Boy was I wrong! Some of my favorite memories of the cruise include a very rowdy game of team trivia won by our team of Americans, Mexicans and Brits; a lesson in constellations given by a 70-something fellow passenger who'd sailed around the world in his own boat; dancing to tragically out of date 70's music with the Swedish water sports team; and an introduction to World Cup soccer and Turkish music by one of the chatty bartenders. Because it takes a certain type to embrace the sailing experience on a small ship, shipmates tend to be kindred spirits -- active, open to new experiences, not at all stuffy or spoiled -- and after a few days passengers really begin to click. And suddenly, the trip is that much better for all the new friends you get to share it with.
Star Flyer was built in 1991 for Star Clippers as a four-masted, 170-passenger, tall clipper ship. The ship currently ranks as the loftiest tall ship in the world, with a mast that rises 226 feet high. Sailing on Star Flyer is like stepping back in time to when clipper ships ruled the waves. The unfurling of the sails, to appropriately bombastic music, is a highlight of each day, and passengers can live out their nautical fantasies by climbing the mast or sunning in the widow's net hanging off the bow of the ship.
Although the ship is motorized, Star Flyer's engines are switched off as long as conditions permit, and the crew unfurls 36,000 square ft. of billowing sails to capture the winds that can propel her along at a comfortable 8 to 10 knots. On a typical cruise, she relies exclusively on sail power around 25-35 percent of the time.
Star Flyer had been dividing its time between the Mediterranean and the Far East, but in 2008, Star Clippers repositioned the vessel to French Polynesia for year-round South Pacific cruising. Since the departure some years back of Windstar, which had long offered the only year-round "sailing" experiences in the region, only "big ships" and traditional luxury cruises have been operating here. So Star Clippers emergence offers a refreshing new option.
The ship's laidback atmosphere and its focus on sailing and water sports dovetail nicely with the French Polynesian experience. The islands' lagoons are calm enough for windsurfing, waterskiing and kayaking, yet are teeming with marine life to the delight of avid snorkelers and divers. And simply standing on deck, watching the ship sail out of port and past the jagged peaks of the surrounding islands, as the sun slowly sinks behind the horizon, never fails to be one of the most popular, and most romantic, onboard activities day after day.
It can't be forgotten that there is a less idyllic side to sailing. Rough seas and bad weather can turn sea days into nightmares of seasickness and cause the ship to delay or cancel its arrival into port. A Star Flyer cruise is best for hardy sailors -- if you're prone to motion sickness, opt for a larger ship with stabilizers. Unlike on some mega-ships, you never forget you're on a sailing vessel when you're onboard Star Flyer -- but most of the time, that's a good thing.

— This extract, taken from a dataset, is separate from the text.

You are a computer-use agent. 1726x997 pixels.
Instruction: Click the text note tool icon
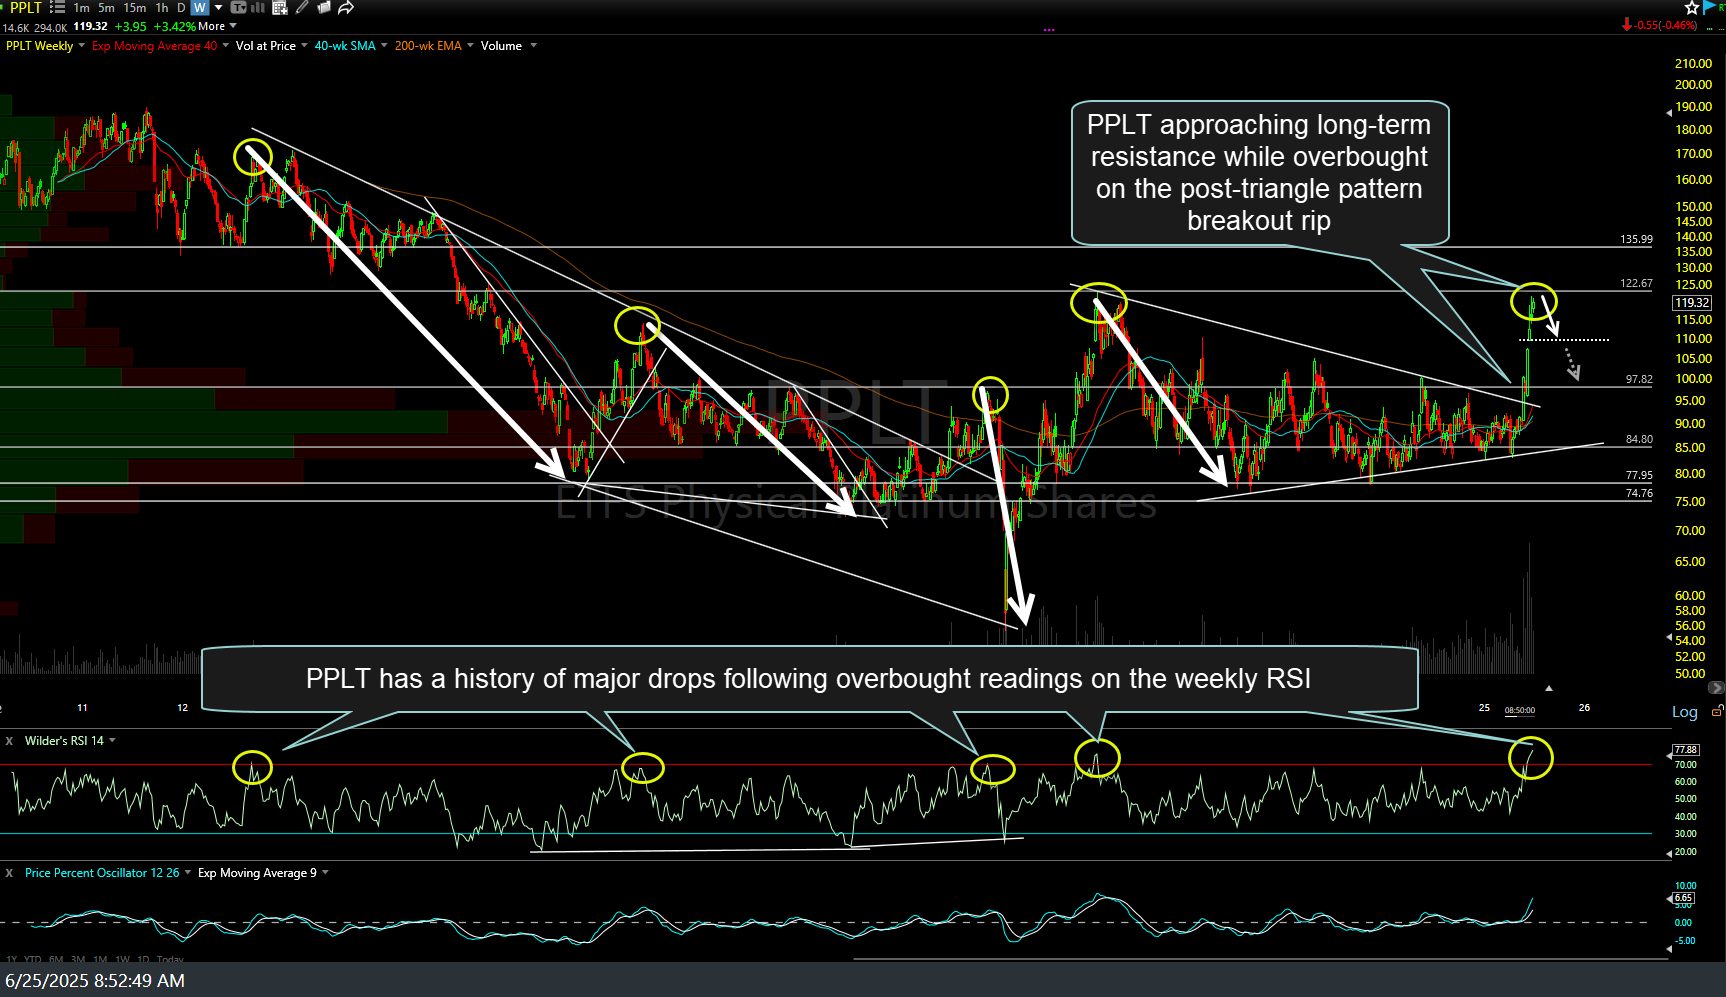click(238, 8)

Star Flyer Fellow Passengers
The French Polynesia itineraries attract a wide range of passengers from young honeymooners to retirees, but the average age range is 50's to 70's. The ship also attracts a variety of nationalities, but the South Pacific cruises are attracting more Americans than the average Star Clippers cruise. On our cruise, 92 of 120 passengers were Americans. Australians, Brits, French, Germans, Dutch and other Europeans make up the rest, and announcements, daily programs and menus are always presented in English, French and German. Many passengers are repeat Star Clippers cruisers and/or are sailing aficionados. Most are couples, either alone or in groups of friends, with a few families. A surprising number on our cruise worked for the military or were ex-military.

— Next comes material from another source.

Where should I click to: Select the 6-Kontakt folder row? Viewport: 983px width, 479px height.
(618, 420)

Passengers are typically well off, but are active, adventurous and friendly -- not stuffy or entitled at all. While single travelers may not wish to travel solo to such an overtly romantic destination, open seating at meal times and the sociability of the ship would seem to be welcoming for people traveling by themselves (though fewer than 5 percent of Star Clippers travelers go solo). I wouldn't recommend the ship for passengers with mobility difficulties -- lots of stairs, ledges to step over and rocking tender transfers could present a problem.
Star Flyer Dress Code
Daywear is quite casual -- shorts and T-shirts for land tours, swimsuits and cover-ups for beach days or lying on deck. Swim apparel is not permitted in the dining room. Eveningwear is, in my mind, the ambiguous "resort casual." Women tended to wear nice slacks or skirts and tops or sundresses, while men stuck to slacks and button-down or nice short-sleeved shirts. Jackets and ties are definitely not required. Shorts and T-shirts are not allowed in the dining room at night.
A few nights were themed -- nautical colors (blue and white), pirate night, Tahitian night -- where the dress code was even more lax than usual. Passengers can opt for slightly dressier apparel for the Captain's Dinner (the waiters and bar staff change to black vests and ties, like pseudo tuxes), but it's definitely optional, and no one goes really formal.
Don't forget to bring hard-soled water shoes -- Polynesian sand tends to have spiky bits of coral and seashells in it -- and a sweater or sweatshirt for more blustery sea days.
Star Flyer Gratuity
The suggested gratuity is 5 euros per person, per night for the wait staff and 3 euros per person per night for cabin stewards. You can hand envelopes of cash to the purser's office or sign a form to charge the gratuities to your shipboard account. Passengers are free to give additional cash gifts to other crewmembers who they feel deserve recognition for outstanding service, but it is not required.